The only thing worse than meeting a guy in person, is the Internet – oh, yes, those wonderful gay or POZ sites where you might connect. I won’t even have to name them – I’m sure they are well-known. I really would like to connect with someone and I really plan on trying even still but I have to say one thing – hypocrites. Such hypocrites, and some of the worst are the HIV positive men who really should know better, but hang onto their outdated self-important views and I will elaborate before I get blasted for being overly sensitive and lashing out. I really just want gay men to be truly honest with themselves – look inside and if they are not what they say – don’t write or say it. If all you want is superficial gift wrapping with no real substance, put it out there!
The men all say how friendly, intelligent, romantic, affectionate, outgoing, honest, caring, empathetic, spiritual, loving, passionate and so on that like cooking, art, books, music, animals, children, laughing, having a good time, etc. etc.

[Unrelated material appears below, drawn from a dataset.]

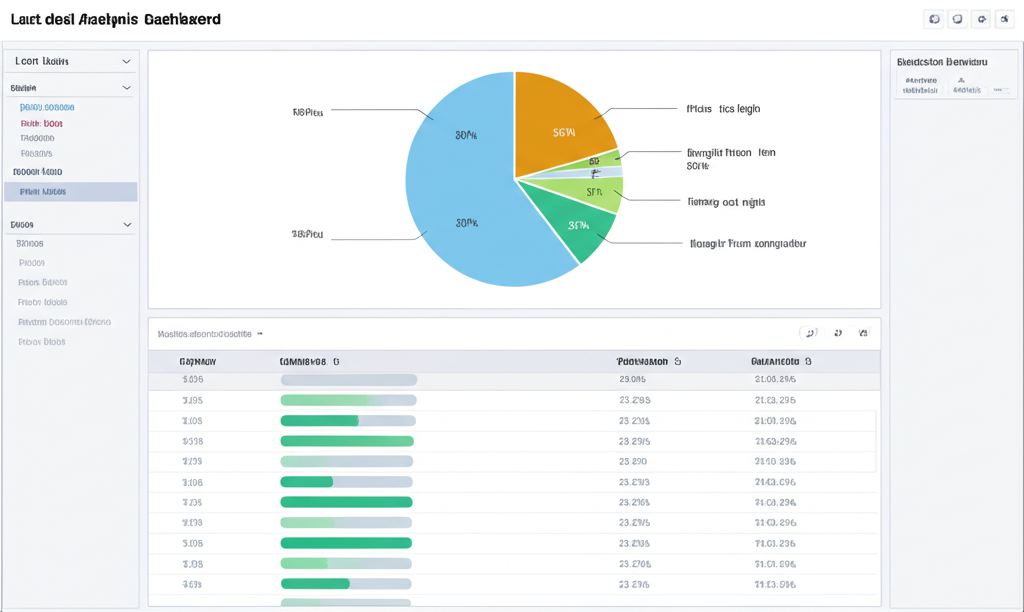This screenshot has width=1024, height=612.
Task: Select the share icon at the far top right
Action: point(1005,18)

Oooo, and their best features: eyes, smile, heart or personality!!!
And, ooo, ooo, they value friendships, love and laughter too!
BUT, I absolutely love the guys (POZ too!) that claim they treat all people they way the wish to be treated, try to do something nice everyday and believe that life is
a never ending challenge to try and improve oneself, to self-educate, to learn more, experience new things, and broaden the mind.
We all can roll our eyes here. I can gag from reading and hearing this nonsense over a hundred times and I am sure I will continue to hear or read it because I will continue to believe that there are good people. Just, believe.
I do know there are men out in this world who are truly what they say and I found a few, both negative and positive, handsome or not so handsome, athletic or average or chubby – but they have something so special – beautiful souls and hearts.
We write and/ or call each other to vent, laugh and learn. Those that are close enough, we go shopping, have lunch or dinner and just have a great time. We chat about everything, never mind that I am not their idea of a perfect match nor they mine, but discuss life. We learn a lot from each other and I am glad that there are those who challenge their mind and heart to appreciate life. They truly understand how I view life from a wheelchair and my HIV/ PML, so I feel that not all is wasted in my quest for honest behavior.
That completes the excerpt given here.